Statements like this make it seem like every scientist is using the same units … which is nothing like what I experienced as a graduate student. I would routinely switch between MHz, wavenumbers, and atomic units when describing energy separations. Would people outside AMO be very familiar with all those units of measurement? Or would they be using stuff that I never bothered with?

Yes, it has a meaning, but it’s weird http://en.wikipedia.org/wiki/Fahrenheit

Freezing of brine (which is easier to make than pure water). For its time the Fahrenheit scale made a lot of sense.

As you would know, wavenumbers are inverse metric length, with physical constants (planck’s constant and the speed of light) as scaling factors. It’s not a fundamental unit, it’s more like an abbreviation, just as the “c” in cm is an abbreviation for “*10^-2”.

Physicists also use natural units where the speed of light or other constants equal 1, for making quick math easier.

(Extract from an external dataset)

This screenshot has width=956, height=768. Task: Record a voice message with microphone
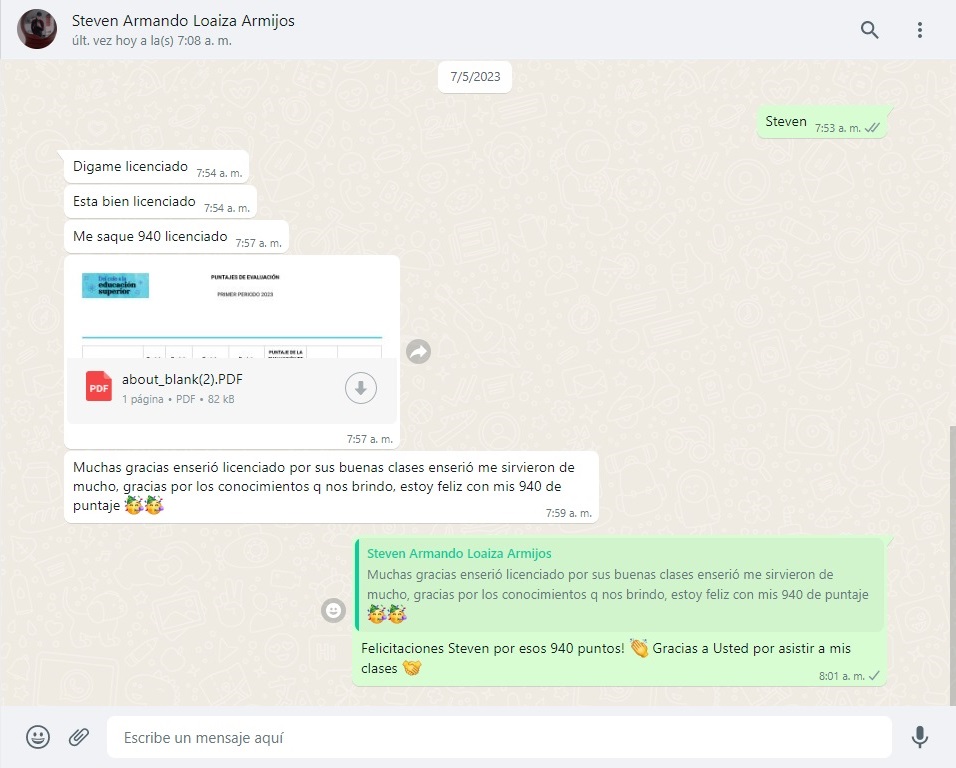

So yeah, there will (and should, until the day the human brain comes with built-in mathematica and matlab) always be custom units for making specific tasks easier. But for public measurements like height, and temperature (for weather anyway) it’s good to have a fixed, global standard.

Personally by senior year I started thinking in a mix of Farenheit and Kelvin, and have to mentally convert from Kelvin to Celsius when talking to a lot of people. Too much stat mech will do that.